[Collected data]
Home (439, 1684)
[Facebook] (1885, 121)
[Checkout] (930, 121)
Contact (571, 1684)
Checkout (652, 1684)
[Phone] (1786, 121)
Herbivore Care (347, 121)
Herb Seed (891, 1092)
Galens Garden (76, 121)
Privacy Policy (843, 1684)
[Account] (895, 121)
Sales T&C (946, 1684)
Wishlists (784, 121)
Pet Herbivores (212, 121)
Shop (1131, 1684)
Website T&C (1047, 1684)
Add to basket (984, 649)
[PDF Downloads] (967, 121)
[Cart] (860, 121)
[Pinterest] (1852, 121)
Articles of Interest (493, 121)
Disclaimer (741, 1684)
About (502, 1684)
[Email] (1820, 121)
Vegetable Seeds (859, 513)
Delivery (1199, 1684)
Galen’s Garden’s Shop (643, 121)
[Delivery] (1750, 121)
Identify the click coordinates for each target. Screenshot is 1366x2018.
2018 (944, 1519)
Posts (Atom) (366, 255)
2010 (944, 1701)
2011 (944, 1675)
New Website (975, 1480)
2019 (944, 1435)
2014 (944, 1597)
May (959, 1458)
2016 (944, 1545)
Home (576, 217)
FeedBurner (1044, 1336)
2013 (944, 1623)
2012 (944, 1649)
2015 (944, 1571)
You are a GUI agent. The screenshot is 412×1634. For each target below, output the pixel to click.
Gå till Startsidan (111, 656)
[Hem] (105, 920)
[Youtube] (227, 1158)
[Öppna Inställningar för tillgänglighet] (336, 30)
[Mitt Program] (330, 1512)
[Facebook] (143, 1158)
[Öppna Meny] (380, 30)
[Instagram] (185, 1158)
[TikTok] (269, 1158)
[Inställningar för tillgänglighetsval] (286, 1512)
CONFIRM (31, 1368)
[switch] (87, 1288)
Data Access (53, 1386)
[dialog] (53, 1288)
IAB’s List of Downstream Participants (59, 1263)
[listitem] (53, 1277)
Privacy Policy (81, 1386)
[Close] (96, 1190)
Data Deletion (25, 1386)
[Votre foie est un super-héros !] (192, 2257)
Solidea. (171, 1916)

### [WORK ITEM]
Exactly as written, reproduce the lines of the data above from the first line through the line where "[Account] (895, 121)" appears.

### [SOLUTION]
Home (439, 1684)
[Facebook] (1885, 121)
[Checkout] (930, 121)
Contact (571, 1684)
Checkout (652, 1684)
[Phone] (1786, 121)
Herbivore Care (347, 121)
Herb Seed (891, 1092)
Galens Garden (76, 121)
Privacy Policy (843, 1684)
[Account] (895, 121)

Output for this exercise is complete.